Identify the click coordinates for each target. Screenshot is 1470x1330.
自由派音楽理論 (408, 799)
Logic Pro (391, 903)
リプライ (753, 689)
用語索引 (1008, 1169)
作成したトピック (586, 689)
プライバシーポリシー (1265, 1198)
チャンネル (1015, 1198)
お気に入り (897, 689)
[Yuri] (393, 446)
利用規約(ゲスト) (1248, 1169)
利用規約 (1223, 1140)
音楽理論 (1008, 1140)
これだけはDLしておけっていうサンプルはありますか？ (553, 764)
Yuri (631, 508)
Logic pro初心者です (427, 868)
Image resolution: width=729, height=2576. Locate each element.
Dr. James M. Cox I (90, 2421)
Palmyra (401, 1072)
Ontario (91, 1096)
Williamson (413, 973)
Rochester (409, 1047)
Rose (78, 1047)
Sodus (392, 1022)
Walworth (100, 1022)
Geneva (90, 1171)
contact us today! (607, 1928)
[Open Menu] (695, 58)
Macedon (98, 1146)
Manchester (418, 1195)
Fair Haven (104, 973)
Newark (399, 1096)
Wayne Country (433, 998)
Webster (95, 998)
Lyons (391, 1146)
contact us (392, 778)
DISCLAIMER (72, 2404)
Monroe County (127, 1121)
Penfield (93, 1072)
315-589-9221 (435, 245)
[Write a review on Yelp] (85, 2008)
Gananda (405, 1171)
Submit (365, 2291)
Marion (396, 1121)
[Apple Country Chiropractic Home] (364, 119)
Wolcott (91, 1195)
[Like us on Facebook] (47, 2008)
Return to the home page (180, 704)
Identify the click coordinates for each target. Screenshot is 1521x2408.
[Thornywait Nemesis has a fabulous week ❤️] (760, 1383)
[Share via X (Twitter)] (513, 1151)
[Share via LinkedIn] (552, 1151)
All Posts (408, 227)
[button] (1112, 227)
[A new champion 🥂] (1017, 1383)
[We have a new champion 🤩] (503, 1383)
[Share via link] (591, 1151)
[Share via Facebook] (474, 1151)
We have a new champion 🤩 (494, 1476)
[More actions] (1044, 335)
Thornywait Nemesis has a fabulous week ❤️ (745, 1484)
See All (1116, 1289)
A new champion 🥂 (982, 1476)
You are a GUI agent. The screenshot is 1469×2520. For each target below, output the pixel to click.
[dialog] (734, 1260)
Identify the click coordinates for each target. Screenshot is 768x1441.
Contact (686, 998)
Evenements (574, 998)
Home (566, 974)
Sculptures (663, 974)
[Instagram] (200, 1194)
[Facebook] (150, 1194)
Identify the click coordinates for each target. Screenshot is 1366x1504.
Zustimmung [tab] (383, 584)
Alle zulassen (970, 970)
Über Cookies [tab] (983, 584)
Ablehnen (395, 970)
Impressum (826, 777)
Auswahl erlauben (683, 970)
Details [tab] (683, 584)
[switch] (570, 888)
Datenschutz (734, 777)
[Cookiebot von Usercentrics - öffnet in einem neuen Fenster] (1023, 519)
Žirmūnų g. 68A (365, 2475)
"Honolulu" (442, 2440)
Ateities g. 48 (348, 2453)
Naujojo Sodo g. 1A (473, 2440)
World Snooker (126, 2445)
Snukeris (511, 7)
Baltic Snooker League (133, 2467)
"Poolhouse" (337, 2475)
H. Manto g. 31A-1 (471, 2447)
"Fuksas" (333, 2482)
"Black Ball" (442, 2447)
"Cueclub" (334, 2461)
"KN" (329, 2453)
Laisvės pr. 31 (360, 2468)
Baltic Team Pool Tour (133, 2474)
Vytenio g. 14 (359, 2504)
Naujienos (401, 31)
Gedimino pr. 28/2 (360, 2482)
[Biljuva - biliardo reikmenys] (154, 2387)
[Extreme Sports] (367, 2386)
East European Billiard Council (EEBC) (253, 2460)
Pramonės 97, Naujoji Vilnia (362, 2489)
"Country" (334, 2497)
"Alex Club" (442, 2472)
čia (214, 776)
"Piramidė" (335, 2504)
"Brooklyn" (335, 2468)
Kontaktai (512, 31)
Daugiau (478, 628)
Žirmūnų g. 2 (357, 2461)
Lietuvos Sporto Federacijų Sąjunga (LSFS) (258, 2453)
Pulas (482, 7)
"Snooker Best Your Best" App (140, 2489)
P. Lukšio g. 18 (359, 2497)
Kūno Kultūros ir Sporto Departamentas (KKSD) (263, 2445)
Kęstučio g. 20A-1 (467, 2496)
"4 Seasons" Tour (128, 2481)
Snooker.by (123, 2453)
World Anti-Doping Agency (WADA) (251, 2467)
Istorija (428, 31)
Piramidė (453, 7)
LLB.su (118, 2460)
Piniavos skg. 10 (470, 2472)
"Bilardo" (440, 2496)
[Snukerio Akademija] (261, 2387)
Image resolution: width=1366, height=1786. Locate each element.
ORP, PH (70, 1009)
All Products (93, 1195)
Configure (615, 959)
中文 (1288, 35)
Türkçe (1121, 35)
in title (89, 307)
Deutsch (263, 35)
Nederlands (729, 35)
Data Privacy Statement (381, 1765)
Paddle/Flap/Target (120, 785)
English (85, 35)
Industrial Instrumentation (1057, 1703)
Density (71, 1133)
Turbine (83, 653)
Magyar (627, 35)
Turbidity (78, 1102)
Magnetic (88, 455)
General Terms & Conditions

┄┄┄┄┄┄┄┄┄┄

- _Task prompt_
From the listing above, the lines starting with the one that has "Image resolution: width=729, height=2576." and running through the one that has "Baltic Snooker League (133, 2467)" should be copied exactly, ends included.

- _Task output_
Image resolution: width=729, height=2576. Locate each element.
Dr. James M. Cox I (90, 2421)
Palmyra (401, 1072)
Ontario (91, 1096)
Williamson (413, 973)
Rochester (409, 1047)
Rose (78, 1047)
Sodus (392, 1022)
Walworth (100, 1022)
Geneva (90, 1171)
contact us today! (607, 1928)
[Open Menu] (695, 58)
Macedon (98, 1146)
Manchester (418, 1195)
Fair Haven (104, 973)
Newark (399, 1096)
Wayne Country (433, 998)
Webster (95, 998)
Lyons (391, 1146)
contact us (392, 778)
DISCLAIMER (72, 2404)
Monroe County (127, 1121)
Penfield (93, 1072)
315-589-9221 (435, 245)
[Write a review on Yelp] (85, 2008)
Gananda (405, 1171)
Submit (365, 2291)
Marion (396, 1121)
[Apple Country Chiropractic Home] (364, 119)
Wolcott (91, 1195)
[Like us on Facebook] (47, 2008)
Return to the home page (180, 704)
Identify the click coordinates for each target. Screenshot is 1521x2408.
[Thornywait Nemesis has a fabulous week ❤️] (760, 1383)
[Share via X (Twitter)] (513, 1151)
[Share via LinkedIn] (552, 1151)
All Posts (408, 227)
[button] (1112, 227)
[A new champion 🥂] (1017, 1383)
[We have a new champion 🤩] (503, 1383)
[Share via link] (591, 1151)
[Share via Facebook] (474, 1151)
We have a new champion 🤩 (494, 1476)
[More actions] (1044, 335)
Thornywait Nemesis has a fabulous week ❤️ (745, 1484)
See All (1116, 1289)
A new champion 🥂 (982, 1476)
You are a GUI agent. The screenshot is 1469×2520. For each target below, output the pixel to click.
[dialog] (734, 1260)
Identify the click coordinates for each target. Screenshot is 768x1441.
Contact (686, 998)
Evenements (574, 998)
Home (566, 974)
Sculptures (663, 974)
[Instagram] (200, 1194)
[Facebook] (150, 1194)
Identify the click coordinates for each target. Screenshot is 1366x1504.
Zustimmung [tab] (383, 584)
Alle zulassen (970, 970)
Über Cookies [tab] (983, 584)
Ablehnen (395, 970)
Impressum (826, 777)
Auswahl erlauben (683, 970)
Details [tab] (683, 584)
[switch] (570, 888)
Datenschutz (734, 777)
[Cookiebot von Usercentrics - öffnet in einem neuen Fenster] (1023, 519)
Žirmūnų g. 68A (365, 2475)
"Honolulu" (442, 2440)
Ateities g. 48 (348, 2453)
Naujojo Sodo g. 1A (473, 2440)
World Snooker (126, 2445)
Snukeris (511, 7)
Baltic Snooker League (133, 2467)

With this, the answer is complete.